The fear and concern of investors related to the tariff wars of Donald Trump continues to rule the ball in the crypto market. The introduction of new duties on Chinese imports has raised serious concerns among market participants about a possible recession and a deterioration in global trade relations. These concerns have increased risk perception and reduced the chances of monetary policy easing by the Fed, which in turn has put pressure on risky assets, including cryptocurrencies. Investors took a wait-and-see attitude, and the fear and greed index remained in the "fear" zone all week.
The technical picture is also not encouraging: in the charts, more and more market participants see signs of the formation of a "bear flag" — a figure that often precedes a decline. Against this background, it can be expected that the market capitalization will drop even lower if there is no significant positive momentum in the coming weeks.
The situation on the markets remains tense. Any new signals about the escalation of the trade conflict between the United States and China can again further bring down sentiment and provoke a sell-off. Altcoins and memcoins remain particularly vulnerable, as their capitalization can rapidly decline even with the slightest signs of instability.
Ethereum has worsened its position over the past week, dropping into the range from $1,539 to $1,690. The Altcoin Season index (CMC Altcoin Season) dropped to 17 points out of 100 altogether — a zone of sharp "anti-altcoin" sentiment.

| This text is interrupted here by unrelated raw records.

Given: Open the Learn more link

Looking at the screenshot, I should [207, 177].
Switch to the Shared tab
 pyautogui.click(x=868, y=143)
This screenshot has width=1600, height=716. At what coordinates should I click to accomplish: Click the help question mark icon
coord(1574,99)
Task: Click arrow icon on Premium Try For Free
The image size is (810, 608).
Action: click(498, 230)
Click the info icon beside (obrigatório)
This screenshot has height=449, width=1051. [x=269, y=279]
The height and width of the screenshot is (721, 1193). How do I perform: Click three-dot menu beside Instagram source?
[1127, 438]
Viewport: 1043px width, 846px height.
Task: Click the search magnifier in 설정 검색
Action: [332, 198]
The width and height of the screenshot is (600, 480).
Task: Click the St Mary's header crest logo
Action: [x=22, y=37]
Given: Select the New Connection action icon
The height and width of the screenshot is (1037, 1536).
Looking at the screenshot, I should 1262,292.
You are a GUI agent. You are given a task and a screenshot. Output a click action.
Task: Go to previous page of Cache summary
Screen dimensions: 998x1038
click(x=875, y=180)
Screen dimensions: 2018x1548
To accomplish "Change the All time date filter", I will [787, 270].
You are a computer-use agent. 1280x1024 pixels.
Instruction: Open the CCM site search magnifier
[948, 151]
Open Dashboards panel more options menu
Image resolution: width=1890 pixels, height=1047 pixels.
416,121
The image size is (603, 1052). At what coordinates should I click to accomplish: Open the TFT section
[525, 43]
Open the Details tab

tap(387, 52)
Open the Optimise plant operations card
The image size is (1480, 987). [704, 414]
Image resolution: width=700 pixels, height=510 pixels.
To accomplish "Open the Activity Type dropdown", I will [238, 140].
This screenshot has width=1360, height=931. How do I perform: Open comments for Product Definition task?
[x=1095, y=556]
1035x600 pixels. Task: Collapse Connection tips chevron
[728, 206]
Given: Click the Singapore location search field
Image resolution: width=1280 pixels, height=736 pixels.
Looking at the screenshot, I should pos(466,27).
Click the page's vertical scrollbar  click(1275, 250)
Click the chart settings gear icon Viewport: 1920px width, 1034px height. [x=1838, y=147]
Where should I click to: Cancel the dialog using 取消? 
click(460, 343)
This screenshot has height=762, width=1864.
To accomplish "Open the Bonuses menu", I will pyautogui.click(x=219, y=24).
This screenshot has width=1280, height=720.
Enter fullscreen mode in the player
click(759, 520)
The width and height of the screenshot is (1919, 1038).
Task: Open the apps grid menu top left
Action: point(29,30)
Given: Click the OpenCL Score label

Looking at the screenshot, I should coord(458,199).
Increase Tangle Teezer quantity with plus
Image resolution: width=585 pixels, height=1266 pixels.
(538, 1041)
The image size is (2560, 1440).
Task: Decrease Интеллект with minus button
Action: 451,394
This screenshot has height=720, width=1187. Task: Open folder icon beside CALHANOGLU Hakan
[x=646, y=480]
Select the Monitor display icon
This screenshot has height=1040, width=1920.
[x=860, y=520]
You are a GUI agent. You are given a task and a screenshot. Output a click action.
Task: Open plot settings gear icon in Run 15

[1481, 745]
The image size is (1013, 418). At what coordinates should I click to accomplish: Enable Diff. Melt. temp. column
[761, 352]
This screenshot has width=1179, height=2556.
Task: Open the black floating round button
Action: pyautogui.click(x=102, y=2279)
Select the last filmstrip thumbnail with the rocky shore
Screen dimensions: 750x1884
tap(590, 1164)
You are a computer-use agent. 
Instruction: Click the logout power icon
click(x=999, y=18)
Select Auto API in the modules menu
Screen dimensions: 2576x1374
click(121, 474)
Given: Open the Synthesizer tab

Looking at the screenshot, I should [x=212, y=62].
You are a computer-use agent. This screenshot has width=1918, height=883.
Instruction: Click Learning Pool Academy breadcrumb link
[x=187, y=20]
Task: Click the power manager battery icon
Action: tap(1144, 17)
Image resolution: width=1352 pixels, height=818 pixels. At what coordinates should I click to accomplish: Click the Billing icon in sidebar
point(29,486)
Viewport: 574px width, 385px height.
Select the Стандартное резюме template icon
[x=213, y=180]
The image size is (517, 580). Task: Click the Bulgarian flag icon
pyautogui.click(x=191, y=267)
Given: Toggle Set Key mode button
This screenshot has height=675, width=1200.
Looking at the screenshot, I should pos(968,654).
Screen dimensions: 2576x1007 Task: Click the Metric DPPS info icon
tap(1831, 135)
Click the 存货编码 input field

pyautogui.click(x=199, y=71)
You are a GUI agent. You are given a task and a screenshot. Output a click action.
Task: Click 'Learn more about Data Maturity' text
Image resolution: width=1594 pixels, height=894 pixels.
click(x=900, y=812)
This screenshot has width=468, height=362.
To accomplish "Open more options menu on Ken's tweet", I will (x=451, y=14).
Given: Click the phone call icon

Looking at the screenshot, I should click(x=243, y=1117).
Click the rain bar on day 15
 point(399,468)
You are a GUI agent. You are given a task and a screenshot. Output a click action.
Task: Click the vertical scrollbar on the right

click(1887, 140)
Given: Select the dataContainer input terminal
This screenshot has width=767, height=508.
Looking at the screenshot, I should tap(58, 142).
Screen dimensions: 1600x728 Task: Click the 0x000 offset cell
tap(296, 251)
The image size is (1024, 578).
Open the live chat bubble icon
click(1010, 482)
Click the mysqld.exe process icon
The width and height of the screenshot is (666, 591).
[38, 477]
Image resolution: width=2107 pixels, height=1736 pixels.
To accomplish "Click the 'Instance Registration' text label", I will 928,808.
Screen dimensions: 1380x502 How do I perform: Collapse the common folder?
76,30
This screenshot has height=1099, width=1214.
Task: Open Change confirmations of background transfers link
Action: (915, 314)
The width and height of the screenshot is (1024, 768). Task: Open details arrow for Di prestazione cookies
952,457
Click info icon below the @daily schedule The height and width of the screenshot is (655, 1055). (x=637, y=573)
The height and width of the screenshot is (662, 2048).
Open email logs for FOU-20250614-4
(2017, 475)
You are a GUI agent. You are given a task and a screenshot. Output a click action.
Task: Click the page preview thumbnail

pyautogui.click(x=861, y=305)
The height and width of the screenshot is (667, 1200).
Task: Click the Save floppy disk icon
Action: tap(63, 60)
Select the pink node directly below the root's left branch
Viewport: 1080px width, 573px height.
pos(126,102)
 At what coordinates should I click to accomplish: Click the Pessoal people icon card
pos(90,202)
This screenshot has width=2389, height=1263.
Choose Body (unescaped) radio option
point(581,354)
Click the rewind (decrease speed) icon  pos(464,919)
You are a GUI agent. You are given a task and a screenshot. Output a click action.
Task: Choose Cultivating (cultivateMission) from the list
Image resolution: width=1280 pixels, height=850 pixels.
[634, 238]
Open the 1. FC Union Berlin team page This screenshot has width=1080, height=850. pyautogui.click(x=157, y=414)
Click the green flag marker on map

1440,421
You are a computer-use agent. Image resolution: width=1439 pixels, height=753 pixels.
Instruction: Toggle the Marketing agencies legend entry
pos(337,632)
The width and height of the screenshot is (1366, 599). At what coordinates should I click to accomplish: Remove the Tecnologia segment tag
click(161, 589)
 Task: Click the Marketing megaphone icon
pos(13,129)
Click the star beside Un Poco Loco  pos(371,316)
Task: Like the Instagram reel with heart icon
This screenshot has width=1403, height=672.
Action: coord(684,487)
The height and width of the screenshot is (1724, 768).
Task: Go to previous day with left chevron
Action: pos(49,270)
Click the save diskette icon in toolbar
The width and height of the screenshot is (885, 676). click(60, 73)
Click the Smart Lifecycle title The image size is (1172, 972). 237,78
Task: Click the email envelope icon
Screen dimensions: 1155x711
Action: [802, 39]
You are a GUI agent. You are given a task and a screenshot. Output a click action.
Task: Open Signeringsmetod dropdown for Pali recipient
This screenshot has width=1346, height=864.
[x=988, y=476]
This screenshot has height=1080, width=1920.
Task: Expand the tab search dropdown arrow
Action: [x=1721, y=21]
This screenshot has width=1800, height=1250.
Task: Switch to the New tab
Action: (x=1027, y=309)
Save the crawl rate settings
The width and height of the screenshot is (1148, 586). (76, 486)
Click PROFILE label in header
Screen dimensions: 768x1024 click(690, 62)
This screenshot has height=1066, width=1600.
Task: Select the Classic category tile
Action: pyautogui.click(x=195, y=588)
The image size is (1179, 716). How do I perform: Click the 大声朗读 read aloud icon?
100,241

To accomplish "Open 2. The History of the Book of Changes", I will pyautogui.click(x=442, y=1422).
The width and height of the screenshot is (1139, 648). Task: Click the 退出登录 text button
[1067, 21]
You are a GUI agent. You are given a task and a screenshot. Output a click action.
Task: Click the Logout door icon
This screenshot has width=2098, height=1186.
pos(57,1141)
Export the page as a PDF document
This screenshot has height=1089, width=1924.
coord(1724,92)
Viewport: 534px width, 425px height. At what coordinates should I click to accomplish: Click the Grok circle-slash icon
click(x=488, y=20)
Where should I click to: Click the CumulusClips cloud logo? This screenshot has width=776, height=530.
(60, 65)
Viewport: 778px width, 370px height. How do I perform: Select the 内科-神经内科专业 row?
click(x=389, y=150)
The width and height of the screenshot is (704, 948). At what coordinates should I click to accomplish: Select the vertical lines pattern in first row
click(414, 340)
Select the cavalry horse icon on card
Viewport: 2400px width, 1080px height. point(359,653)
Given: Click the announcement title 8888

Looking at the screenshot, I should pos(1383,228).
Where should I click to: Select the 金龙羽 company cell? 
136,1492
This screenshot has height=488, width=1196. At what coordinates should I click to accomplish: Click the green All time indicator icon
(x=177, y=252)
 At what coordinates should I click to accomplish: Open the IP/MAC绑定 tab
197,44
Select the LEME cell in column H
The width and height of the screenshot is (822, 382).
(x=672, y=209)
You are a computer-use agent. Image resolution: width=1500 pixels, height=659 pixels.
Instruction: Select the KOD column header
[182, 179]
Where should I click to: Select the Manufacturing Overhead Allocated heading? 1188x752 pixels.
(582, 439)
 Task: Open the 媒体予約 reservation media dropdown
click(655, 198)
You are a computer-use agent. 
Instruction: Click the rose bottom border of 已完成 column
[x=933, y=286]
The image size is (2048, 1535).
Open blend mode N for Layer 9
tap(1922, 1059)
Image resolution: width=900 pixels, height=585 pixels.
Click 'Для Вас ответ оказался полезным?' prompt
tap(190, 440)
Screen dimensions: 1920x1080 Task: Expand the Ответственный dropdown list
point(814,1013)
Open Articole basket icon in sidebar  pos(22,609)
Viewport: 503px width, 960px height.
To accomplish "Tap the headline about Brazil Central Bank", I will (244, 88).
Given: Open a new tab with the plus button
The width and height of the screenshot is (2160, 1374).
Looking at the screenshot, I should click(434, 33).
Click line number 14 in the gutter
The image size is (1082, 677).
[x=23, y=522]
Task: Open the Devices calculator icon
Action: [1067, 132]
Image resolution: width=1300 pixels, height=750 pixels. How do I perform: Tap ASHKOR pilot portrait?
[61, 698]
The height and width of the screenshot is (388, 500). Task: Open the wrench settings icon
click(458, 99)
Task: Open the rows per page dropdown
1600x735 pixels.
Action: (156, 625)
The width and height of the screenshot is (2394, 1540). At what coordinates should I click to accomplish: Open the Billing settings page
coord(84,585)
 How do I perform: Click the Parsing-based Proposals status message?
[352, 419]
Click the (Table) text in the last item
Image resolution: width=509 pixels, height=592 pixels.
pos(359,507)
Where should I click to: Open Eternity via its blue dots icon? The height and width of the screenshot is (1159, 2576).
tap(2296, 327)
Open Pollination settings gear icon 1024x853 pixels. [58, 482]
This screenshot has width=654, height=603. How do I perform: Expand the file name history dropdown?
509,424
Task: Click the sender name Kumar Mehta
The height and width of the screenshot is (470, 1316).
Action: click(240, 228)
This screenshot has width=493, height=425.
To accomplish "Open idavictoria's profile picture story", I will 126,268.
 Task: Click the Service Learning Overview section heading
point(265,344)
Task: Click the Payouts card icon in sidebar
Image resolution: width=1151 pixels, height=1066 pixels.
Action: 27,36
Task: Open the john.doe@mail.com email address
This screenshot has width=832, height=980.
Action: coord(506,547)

On the horizon of May, if the situation remains unchanged, bitcoin may continue to move in the range of $80,000 — $90,000. However, in case of new shocks, the market may well test levels around $74,000 — $76,000.
On the other hand, if a strong positive trigger appears — for example, a major entry of institutional money or monetary policy easing by the US Federal Reserve - we will again see attempts to break through to the upside. In the meantime, the general background remains neutral-negative, and market participants, apparently, are not ready to take action without a good reason.